* **TEXT SECTION**
After the restoration of the House of Representatives but in a new location at the Batasang Pambansa Complex, he ran for the First District of Northern Samar after restoration of House of Representatives.

=== Speaker Pro Tempore to Deputy Speaker (1992–1998) ===
During the opening of the 9th Congress, he was eventually elected as Speaker Pro Tempore succeeding Antonio Cuenco. By 1995, he became Deputy Speaker for Visayas until 1998. He also became the President of Liberal Party in 1994 succeeding Wigberto Tanada. He held that position until 1998.

=== Governor of Northern Samar (2001–2010) ===
After his tenure as congressman, he was appointed Commissioner of the Presidential Commission on Constitutional Reforms from 1999 to 2000. In 2001, he won as governor of Northern Samar. He was re-elected in 2004 and 2007.

* **SUPPLIED MATERIAL**
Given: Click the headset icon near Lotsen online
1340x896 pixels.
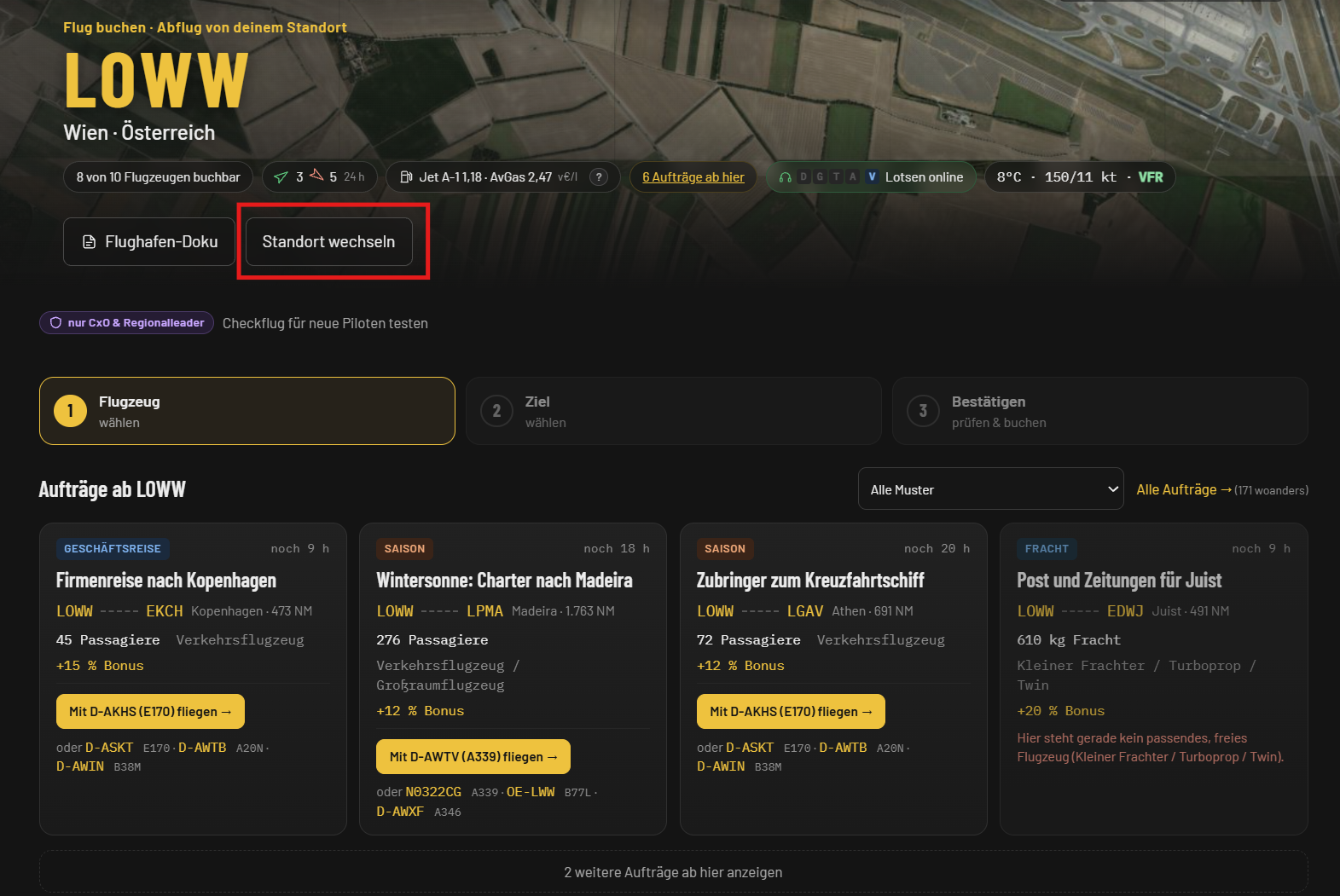Looking at the screenshot, I should 785,177.
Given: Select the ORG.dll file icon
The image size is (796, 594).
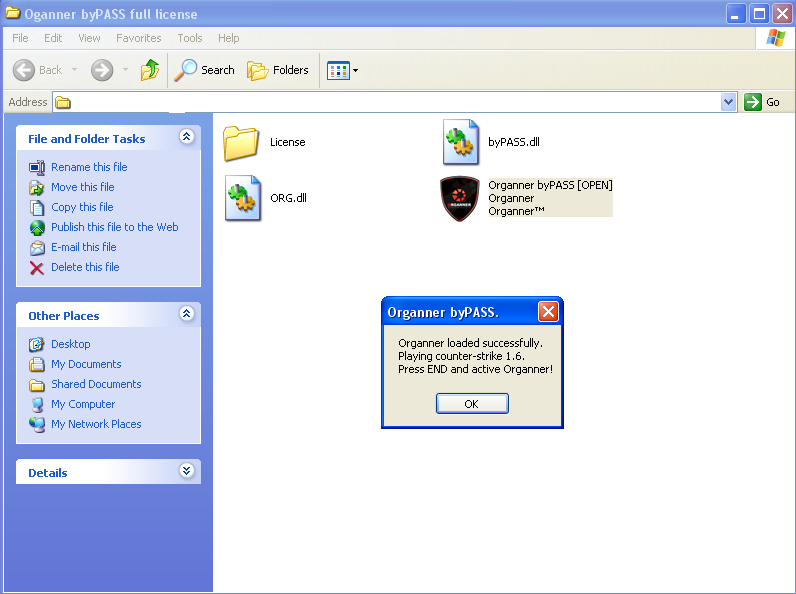Looking at the screenshot, I should tap(243, 198).
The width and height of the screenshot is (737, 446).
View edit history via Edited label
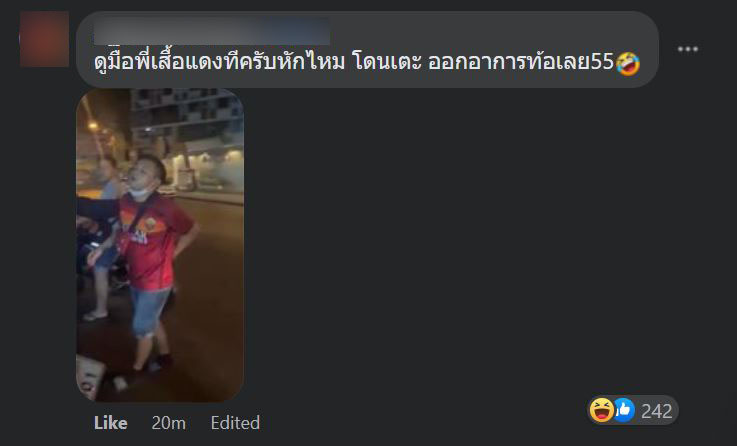pyautogui.click(x=235, y=423)
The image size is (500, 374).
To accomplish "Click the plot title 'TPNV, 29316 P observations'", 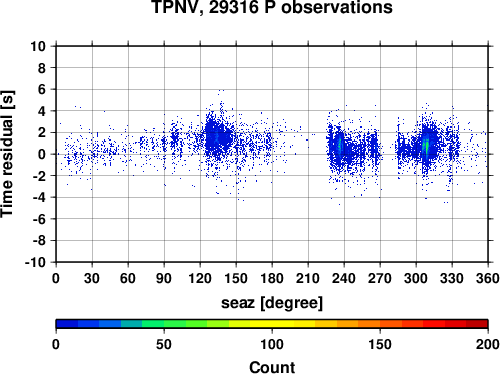I will 272,7.
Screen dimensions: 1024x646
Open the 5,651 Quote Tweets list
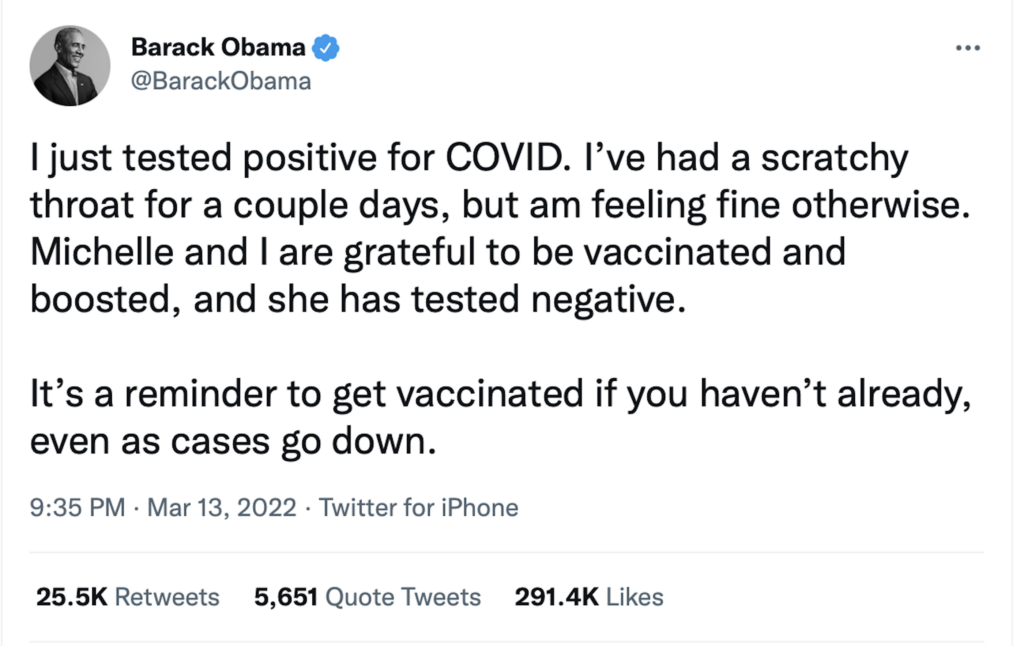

* **WHAT YOU WILL DO**
Set down the part of the text on the Northern Samar congressman's career, starting with "After the restoration" and going on through "House of Representatives.", copied word for word.

* **EXERCISE RESULT**
After the restoration of the House of Representatives but in a new location at the Batasang Pambansa Complex, he ran for the First District of Northern Samar after restoration of House of Representatives.